- PROBLEM REQUIREMENTS: Duplicate the lines starting with the line that contains "No pill under the verbal" and going on through the line that contains "coord(97,193)", both included.

- Stored records:
--- start ---
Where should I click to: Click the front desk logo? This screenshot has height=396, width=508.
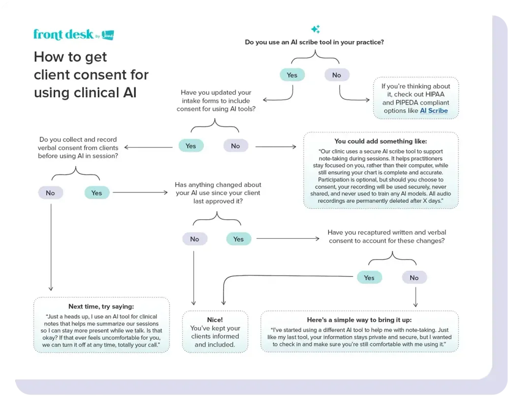coord(73,34)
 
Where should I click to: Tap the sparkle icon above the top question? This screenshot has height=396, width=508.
coord(315,29)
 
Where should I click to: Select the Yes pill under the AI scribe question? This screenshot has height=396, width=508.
coord(292,75)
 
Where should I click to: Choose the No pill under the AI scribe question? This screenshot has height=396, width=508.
coord(336,75)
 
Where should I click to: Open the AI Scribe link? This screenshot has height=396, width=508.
coord(434,111)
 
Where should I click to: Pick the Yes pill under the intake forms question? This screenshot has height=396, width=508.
coord(190,146)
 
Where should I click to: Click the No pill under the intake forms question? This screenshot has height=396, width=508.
coord(235,146)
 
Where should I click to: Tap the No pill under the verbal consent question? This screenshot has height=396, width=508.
coord(50,193)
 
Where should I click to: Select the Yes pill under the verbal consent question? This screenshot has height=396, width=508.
coord(97,193)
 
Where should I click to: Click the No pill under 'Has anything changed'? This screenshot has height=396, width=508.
coord(195,239)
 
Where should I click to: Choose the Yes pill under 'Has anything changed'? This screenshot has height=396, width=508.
coord(238,239)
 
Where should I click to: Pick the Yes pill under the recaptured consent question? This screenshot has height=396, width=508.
coord(369,278)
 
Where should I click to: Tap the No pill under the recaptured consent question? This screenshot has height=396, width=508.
coord(414,278)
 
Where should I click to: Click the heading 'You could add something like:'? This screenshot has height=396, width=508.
coord(380,141)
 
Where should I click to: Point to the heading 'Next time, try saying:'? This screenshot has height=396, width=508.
coord(102,306)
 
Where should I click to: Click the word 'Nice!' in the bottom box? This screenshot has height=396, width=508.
coord(215,320)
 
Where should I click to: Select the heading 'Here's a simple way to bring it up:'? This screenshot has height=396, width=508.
coord(359,320)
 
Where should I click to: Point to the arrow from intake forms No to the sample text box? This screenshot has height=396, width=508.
coord(276,147)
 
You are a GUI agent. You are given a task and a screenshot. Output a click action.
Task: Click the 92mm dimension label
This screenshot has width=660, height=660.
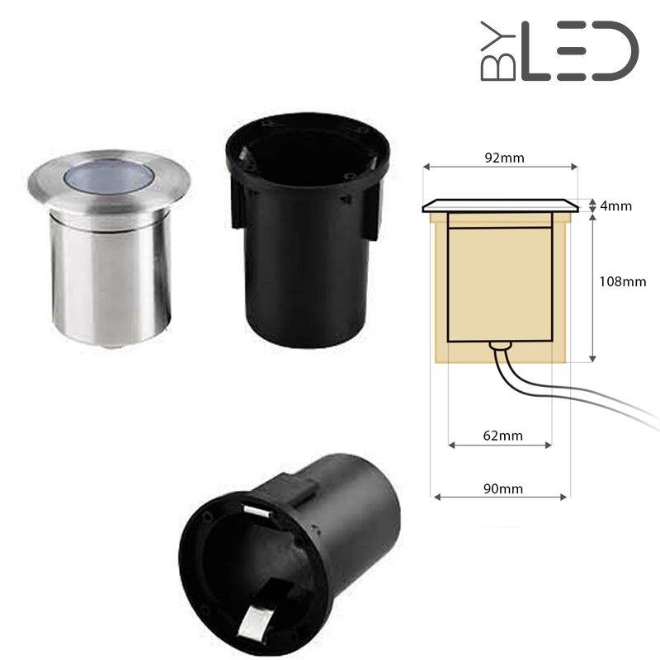click(x=500, y=156)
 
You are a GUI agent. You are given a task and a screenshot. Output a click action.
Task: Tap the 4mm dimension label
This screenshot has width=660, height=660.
click(x=615, y=205)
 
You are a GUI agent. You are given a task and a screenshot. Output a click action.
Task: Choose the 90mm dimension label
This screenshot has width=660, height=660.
click(x=501, y=488)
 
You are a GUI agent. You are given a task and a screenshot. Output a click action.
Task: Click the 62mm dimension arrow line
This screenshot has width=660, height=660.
click(x=500, y=446)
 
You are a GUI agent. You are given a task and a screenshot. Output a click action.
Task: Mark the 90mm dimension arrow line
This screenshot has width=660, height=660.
click(x=501, y=497)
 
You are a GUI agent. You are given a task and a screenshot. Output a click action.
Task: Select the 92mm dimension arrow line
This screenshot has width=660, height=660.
click(x=500, y=167)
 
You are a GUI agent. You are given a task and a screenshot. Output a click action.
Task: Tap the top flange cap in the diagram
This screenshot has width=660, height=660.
click(x=500, y=205)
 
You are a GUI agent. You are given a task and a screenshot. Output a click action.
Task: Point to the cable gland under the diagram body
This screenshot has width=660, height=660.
click(x=497, y=346)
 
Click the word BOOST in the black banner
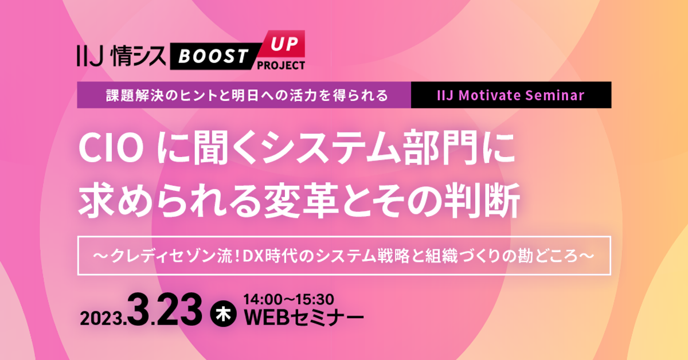click(212, 57)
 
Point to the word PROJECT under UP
click(281, 65)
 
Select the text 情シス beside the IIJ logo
click(136, 57)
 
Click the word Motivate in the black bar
click(502, 95)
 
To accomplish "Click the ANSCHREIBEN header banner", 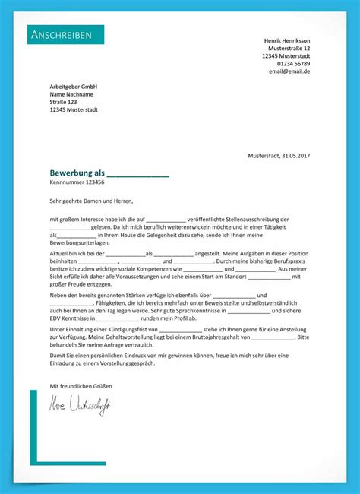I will tap(65, 35).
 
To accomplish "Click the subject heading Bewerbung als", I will tap(77, 173).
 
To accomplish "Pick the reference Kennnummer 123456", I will tap(77, 183).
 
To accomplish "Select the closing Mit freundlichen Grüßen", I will tap(81, 386).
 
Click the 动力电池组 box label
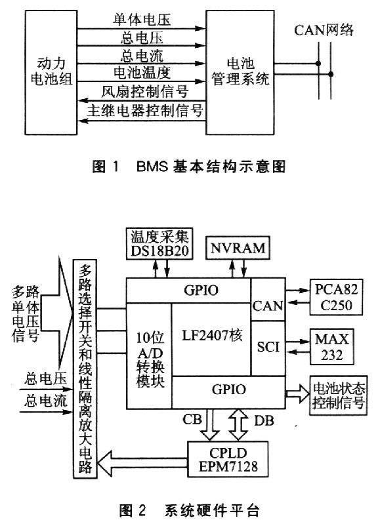(51, 71)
--- end ---
- RESPONSE TO THE EXERCISE:
Where should I click to: Tap the No pill under the verbal consent question? This screenshot has height=396, width=508.
coord(50,193)
 
Where should I click to: Select the Yes pill under the verbal consent question? This screenshot has height=396, width=508.
coord(97,193)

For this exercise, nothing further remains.